Start of Source data
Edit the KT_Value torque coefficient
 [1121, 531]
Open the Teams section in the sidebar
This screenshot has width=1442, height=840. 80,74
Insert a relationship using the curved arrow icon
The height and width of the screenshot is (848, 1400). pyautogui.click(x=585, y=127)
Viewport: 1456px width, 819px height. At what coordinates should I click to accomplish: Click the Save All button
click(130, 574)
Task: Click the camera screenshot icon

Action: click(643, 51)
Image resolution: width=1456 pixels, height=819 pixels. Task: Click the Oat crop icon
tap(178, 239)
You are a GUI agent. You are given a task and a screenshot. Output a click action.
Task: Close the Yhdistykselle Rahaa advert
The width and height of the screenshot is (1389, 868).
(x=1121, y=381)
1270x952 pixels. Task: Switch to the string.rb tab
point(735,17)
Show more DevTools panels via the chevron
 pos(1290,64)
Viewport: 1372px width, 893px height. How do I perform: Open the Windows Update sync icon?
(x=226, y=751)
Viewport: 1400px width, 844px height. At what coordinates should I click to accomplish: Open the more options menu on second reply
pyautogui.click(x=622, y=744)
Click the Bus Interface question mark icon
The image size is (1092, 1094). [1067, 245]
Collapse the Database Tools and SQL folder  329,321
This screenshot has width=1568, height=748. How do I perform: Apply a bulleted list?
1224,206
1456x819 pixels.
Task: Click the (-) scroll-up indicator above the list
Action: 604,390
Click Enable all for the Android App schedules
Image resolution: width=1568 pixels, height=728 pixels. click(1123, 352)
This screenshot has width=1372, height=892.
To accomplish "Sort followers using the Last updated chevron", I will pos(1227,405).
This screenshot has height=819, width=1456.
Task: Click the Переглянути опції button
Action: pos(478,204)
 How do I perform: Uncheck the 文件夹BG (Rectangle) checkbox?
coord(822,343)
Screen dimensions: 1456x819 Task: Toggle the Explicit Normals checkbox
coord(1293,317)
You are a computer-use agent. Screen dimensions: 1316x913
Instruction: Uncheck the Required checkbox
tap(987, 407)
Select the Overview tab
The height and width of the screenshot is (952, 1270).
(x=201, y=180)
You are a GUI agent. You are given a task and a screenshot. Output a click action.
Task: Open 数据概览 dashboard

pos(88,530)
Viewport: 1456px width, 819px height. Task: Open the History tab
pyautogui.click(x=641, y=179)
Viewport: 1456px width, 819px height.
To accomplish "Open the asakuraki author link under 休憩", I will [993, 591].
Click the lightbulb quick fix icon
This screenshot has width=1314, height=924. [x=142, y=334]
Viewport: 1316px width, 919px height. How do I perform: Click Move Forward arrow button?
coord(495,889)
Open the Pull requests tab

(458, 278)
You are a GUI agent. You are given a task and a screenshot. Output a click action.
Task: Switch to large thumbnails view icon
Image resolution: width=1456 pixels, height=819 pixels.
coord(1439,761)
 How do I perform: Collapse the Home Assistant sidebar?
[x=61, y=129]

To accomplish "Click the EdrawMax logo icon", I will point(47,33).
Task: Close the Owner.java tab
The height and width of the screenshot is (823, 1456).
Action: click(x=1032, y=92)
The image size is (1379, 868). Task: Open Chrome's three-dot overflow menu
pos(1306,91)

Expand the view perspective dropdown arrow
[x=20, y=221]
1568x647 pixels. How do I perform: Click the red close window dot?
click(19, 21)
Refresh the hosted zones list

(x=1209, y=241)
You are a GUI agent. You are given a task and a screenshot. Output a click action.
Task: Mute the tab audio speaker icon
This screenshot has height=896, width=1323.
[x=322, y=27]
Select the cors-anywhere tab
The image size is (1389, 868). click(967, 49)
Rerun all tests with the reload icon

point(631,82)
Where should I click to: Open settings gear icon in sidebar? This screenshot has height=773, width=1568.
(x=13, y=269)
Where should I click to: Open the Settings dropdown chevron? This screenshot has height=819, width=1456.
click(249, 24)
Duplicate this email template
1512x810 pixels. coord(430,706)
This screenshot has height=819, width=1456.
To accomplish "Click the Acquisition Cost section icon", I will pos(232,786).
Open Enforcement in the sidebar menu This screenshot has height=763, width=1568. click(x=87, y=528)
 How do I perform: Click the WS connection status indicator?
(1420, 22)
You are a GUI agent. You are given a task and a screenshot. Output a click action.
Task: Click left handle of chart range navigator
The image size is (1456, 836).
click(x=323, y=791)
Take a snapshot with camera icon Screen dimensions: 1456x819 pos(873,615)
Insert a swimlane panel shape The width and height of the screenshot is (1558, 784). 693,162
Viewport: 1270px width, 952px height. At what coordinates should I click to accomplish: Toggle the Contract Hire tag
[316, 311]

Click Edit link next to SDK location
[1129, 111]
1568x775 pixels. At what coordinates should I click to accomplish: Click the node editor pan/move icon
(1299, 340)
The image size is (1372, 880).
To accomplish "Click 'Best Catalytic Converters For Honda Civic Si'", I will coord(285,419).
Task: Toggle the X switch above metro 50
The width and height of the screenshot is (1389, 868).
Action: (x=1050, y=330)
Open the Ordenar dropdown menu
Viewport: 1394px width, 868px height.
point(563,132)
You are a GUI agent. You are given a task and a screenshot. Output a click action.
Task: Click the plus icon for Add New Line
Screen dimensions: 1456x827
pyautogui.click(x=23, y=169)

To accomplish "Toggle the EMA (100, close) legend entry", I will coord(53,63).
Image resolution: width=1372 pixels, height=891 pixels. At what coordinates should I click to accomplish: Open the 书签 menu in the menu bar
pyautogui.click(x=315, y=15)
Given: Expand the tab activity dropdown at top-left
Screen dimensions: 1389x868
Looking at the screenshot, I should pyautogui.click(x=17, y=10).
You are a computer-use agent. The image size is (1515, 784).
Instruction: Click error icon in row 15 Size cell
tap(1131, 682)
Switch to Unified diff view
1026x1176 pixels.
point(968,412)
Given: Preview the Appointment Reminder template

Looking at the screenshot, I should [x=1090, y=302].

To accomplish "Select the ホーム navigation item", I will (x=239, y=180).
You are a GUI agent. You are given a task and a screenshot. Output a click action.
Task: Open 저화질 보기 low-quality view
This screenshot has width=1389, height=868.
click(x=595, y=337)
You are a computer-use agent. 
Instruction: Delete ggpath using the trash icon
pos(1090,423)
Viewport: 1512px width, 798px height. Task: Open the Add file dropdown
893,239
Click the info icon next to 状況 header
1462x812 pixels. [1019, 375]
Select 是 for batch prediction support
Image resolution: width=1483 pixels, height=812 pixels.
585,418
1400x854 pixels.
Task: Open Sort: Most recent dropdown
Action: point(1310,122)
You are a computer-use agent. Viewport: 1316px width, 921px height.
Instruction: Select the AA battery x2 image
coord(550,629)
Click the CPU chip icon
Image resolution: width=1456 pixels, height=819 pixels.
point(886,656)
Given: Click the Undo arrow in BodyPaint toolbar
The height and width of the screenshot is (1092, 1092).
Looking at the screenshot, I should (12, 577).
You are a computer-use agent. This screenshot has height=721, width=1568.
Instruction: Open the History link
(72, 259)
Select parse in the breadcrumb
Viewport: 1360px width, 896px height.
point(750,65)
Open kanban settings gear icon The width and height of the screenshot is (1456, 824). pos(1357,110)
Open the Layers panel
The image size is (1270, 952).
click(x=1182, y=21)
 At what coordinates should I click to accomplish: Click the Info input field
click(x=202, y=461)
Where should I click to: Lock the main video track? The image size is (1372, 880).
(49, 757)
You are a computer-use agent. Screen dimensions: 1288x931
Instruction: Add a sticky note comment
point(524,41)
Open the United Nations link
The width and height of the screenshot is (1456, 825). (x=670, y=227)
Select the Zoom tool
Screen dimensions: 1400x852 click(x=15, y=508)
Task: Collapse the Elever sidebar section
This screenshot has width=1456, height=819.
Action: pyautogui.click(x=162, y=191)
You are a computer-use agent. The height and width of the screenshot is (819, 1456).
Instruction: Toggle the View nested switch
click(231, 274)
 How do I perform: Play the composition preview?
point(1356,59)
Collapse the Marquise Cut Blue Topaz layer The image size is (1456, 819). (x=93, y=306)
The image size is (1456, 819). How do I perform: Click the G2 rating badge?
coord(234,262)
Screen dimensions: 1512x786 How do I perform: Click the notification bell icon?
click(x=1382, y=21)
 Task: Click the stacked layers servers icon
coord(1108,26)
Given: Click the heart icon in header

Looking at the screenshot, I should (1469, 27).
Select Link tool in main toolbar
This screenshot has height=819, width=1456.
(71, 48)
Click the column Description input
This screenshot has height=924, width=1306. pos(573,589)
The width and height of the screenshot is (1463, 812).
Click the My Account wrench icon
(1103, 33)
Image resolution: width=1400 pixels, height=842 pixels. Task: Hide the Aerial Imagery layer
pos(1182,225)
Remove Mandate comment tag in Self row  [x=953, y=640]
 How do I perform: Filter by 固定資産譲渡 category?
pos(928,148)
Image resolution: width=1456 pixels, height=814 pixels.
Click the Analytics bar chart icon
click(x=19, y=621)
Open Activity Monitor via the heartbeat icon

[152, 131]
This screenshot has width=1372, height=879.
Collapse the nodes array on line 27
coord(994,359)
End of Source data
#### [What to do]
Copy word for word the stretch of entries above from the line that has "Task: Close the Owner.java tab" through the line that has "Task: Mute the tab audio speaker icon", both ends included, and nothing outside it.

#### [Solution]
Task: Close the Owner.java tab
The height and width of the screenshot is (823, 1456).
Action: click(x=1032, y=92)
The image size is (1379, 868). Task: Open Chrome's three-dot overflow menu
pos(1306,91)

Expand the view perspective dropdown arrow
[x=20, y=221]
1568x647 pixels. How do I perform: Click the red close window dot?
click(19, 21)
Refresh the hosted zones list

(x=1209, y=241)
You are a GUI agent. You are given a task and a screenshot. Output a click action.
Task: Mute the tab audio speaker icon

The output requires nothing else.